Supplied information section start

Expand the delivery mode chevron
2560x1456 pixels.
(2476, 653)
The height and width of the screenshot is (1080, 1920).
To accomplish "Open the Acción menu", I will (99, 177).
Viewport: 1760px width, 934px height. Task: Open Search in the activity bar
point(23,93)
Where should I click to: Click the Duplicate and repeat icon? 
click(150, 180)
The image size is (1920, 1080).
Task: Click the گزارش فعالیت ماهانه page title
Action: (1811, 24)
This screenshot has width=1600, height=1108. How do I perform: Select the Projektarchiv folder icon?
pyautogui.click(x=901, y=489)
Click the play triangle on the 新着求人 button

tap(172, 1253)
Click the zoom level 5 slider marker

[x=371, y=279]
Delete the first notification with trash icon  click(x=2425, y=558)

Supplied information section end

Every line of the data above is to be repeated exactly.

Expand the delivery mode chevron
2560x1456 pixels.
(2476, 653)
The height and width of the screenshot is (1080, 1920).
To accomplish "Open the Acción menu", I will (99, 177).
Viewport: 1760px width, 934px height. Task: Open Search in the activity bar
point(23,93)
Where should I click to: Click the Duplicate and repeat icon? 
click(150, 180)
The image size is (1920, 1080).
Task: Click the گزارش فعالیت ماهانه page title
Action: (1811, 24)
This screenshot has width=1600, height=1108. How do I perform: Select the Projektarchiv folder icon?
pyautogui.click(x=901, y=489)
Click the play triangle on the 新着求人 button

tap(172, 1253)
Click the zoom level 5 slider marker

[x=371, y=279]
Delete the first notification with trash icon  click(x=2425, y=558)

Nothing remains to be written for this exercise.